Anonymous 0 Comments

Magnets. It is always magnets.

[https://en.wikipedia.org/wiki/Hall_effect_sensor](https://en.wikipedia.org/wiki/Hall_effect_sensor)

Just to add to what others have said, a lot of bicycles use these. You enter the wheel diameter or circumference (better) into the unit and it spits out your speed. I sometimes use both but the wheel sensor can update your speed many times a second whereas GPS is usually longer than a second between updates. And like other have said it will not work consistently in thick canopy, tunnels and some urban canyons.

Anonymous 0 Comments

Engine RPM * Transmission Ratio * Diff Gear Ratio = Wheel RPM

Wheel RPM * Pi * Tire Height (with unit conversions) = Vehicle Speed

There are 4 main types of speedometers:

* Cable driven, from a worm gear in the transmission tailpiece (must be sized appropriately for final gear ratio). The speedometer itself is a magnetic clutch, and the faster you spin the input shaft, the higher the needle reads.
* Electronic speed sensor (basically an encoder that counts revolutions usually at the transmission). Some operate by resistance drop, others provide encoder feedback (analog signal) back to an ECU or gauge.
* Simple ECU calculated by engine rpm by ignition system count and known transmission speed/position
* GPS

Anonymous 0 Comments

speed = distance / time

there’s a sensor placed on one of the transmission wheels. This wheel have a small flag on one edge. Every time it spins the sensor counts one. If the wheel spins faster the sensor counts faster; if the wheel spins slower the sensors counts slower. The car computer has a clock in it so that’s how it knows the time between counts. The count is then converted in distance via a mathematical formula related with the tire size. 1 complete spin of the tire = x amount of inches. That’s why you can’t simply change the tire size on the car, you need to adjust this formula as well, putting in its diameter. Then the speed is calculated based on that distance over the time.

Anonymous 0 Comments

There can be some considerable differences in wheel speed from vehicle speed. Differences in diameter as well as turning can give you each wheel operating at a different speed, I’ve seen ~3mph difference from the inner most and outer most wheels during a turn at full lock. To break it down even further, lets I say I replaced 2 tires on my car while the other 2 are old and worn. This would make 2 tires have a larger diameter and thus a larger circumference. Because some are smaller then the others they have to perform more rotation to cover the same distance, more rotations for the same distance = fater rotational speed. Same idea while turning. The farther outside wheels will create a larger circle than the inner ones, but because the whole car is moving at the same speed, the wheels on the bigger circle cover more ground in the same period of time and thus are moving faster.

Anonymous 0 Comments

Fun fact most speedometers are not 100% accurate, manufacturers allow for a margin of error.

Anonymous 0 Comments

Speedometers are actually measuring the RPM’s of the wheels.
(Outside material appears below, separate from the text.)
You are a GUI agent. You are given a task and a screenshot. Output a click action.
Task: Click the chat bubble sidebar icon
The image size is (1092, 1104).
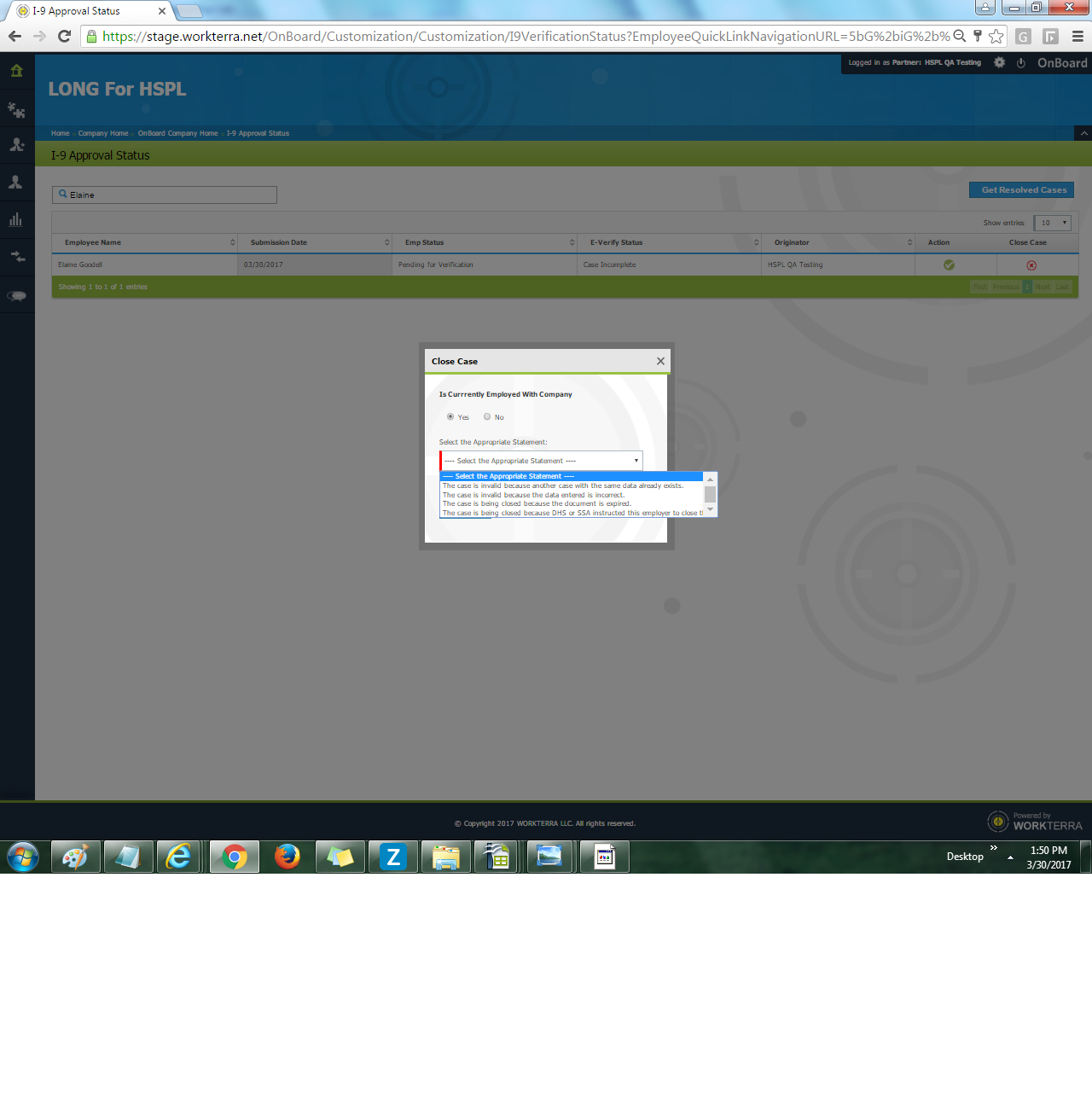click(16, 296)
Then they do a multiplication with a constant, based on the circumference of the OE tires (their size). That “calculation” can be electronic or just mechanical, it’s a proportional relation.
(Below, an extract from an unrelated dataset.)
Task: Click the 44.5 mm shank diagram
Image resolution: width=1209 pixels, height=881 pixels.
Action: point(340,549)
However, that constant is dependent on the tire size itself. If one changes the OE size, the calculation will be off.

Here is an online calculator that can show the expected difference in speeds:

[https://tiresize.com/calculator/](https://tiresize.com/calculator/)

A phone’s GPS will show the exact speed at every time because is based on the speed calculated versus some very precise satellites.